The document also included a concrete example of the power of network effects, highlighting early results from Google’s rollout of Google+.
“Google is a formidable company with great engineers and plenty of resources,” the document said. One measure of user engagement and advertising across various platforms showed that Facebook enjoyed 375 minutes of time spent per user per month, compared to “3 minutes” for Google+.
“Google+ had great engineers. What it didn't have was what Facebook had, a developed friend network?” FTC attorney Susan Musser asked Sandberg and cited her previous employment at Google.
Sandberg stumbled in her response, saying she “didn’t have specific knowledge of that.”
Later, when Huff cross-examined Sandberg on why network effects did not prevent the rise of Snap and TikTok, Sandberg said that innovation and putting “an incredibly compelling product” into the market is required for success. Friends and family sharing had become less important for Facebook over the years, she said.

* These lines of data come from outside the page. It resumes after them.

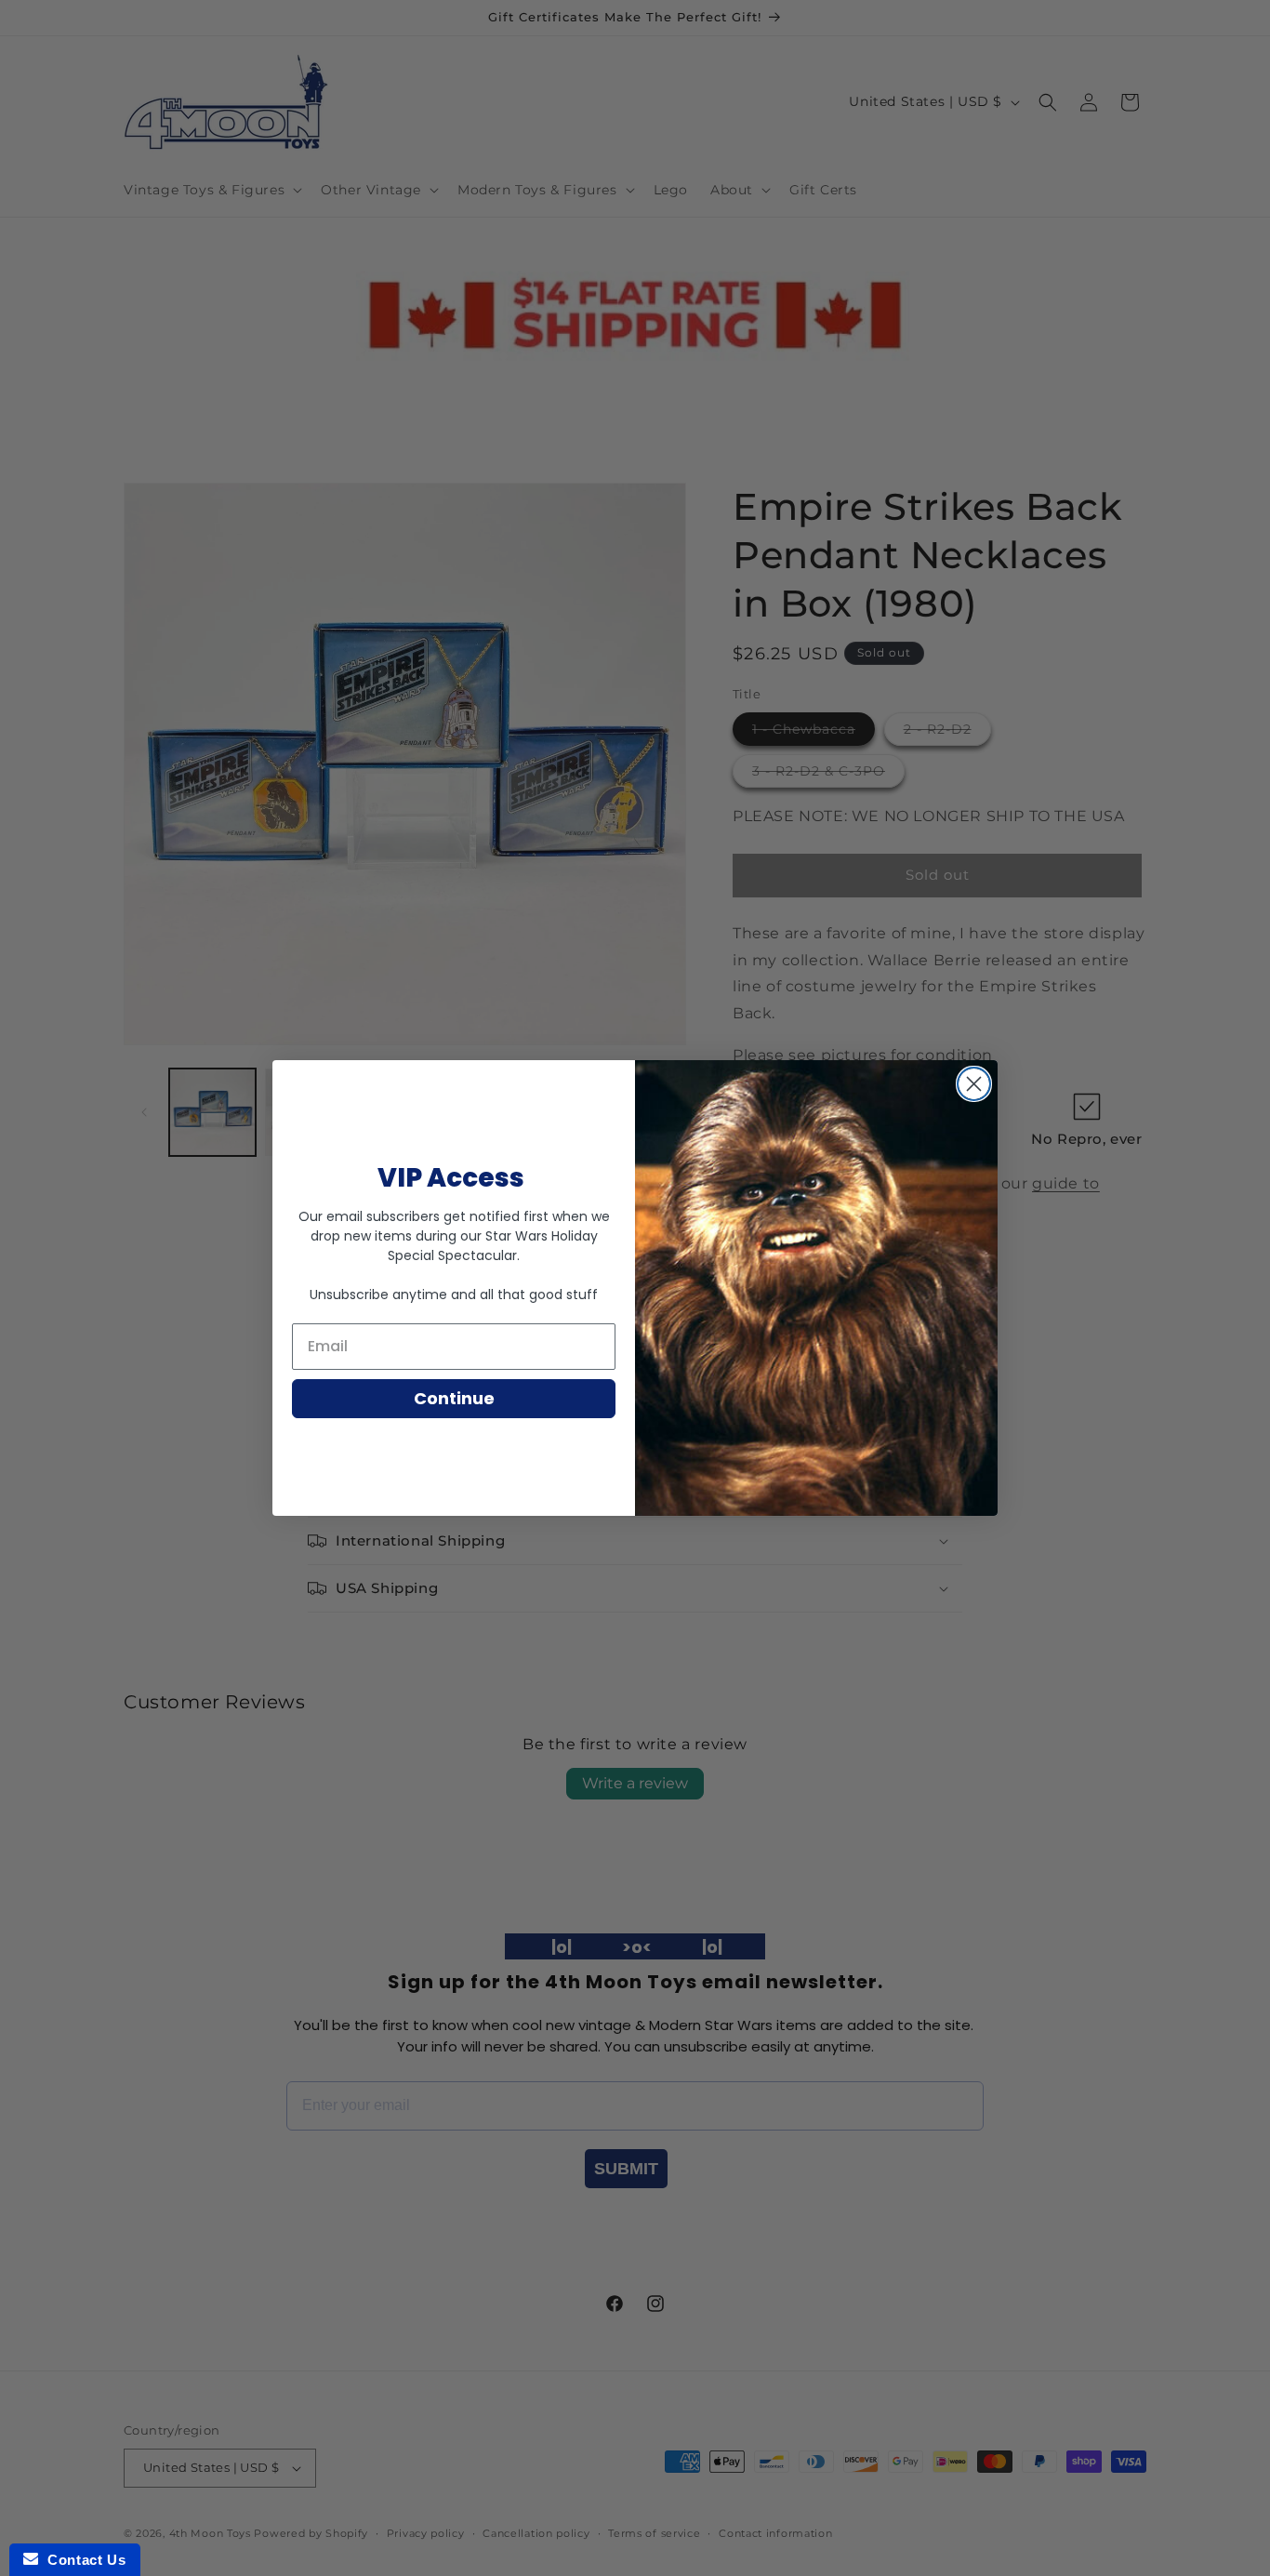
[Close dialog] (974, 1084)
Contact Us (82, 2560)
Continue (454, 1398)
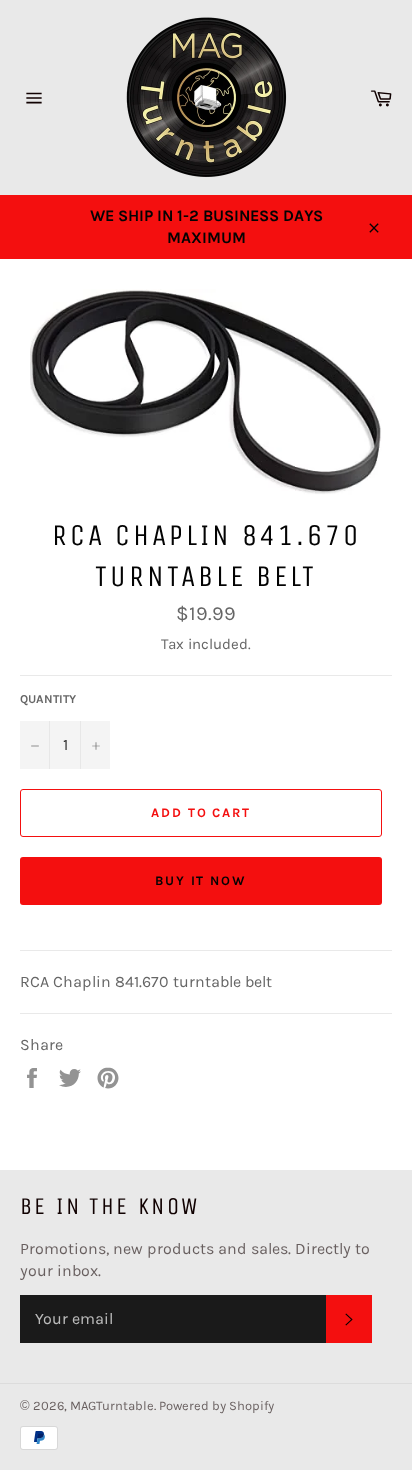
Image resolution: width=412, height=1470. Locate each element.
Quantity (48, 699)
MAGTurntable (112, 1405)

“When TikTok came out, Meta did not have a particularly compelling or any short form video, but TikTok was taking so much market share and taking so much engagement — particularly among a very important demographic — that Meta had to build that product, and built Reels,” she said.
Whether Meta faces competitive pressures is a key aspect of the monopolization suit. The FTC alleges a market for “personal social networking services” in which Meta is dominant thanks to its “bury or buy” strategy. But the company argues that Instagram, Facebook and WhatsApp face competition from TikTok, YouTube, X, iMessage and many others.
Sandberg will be back on the witness stand tomorrow.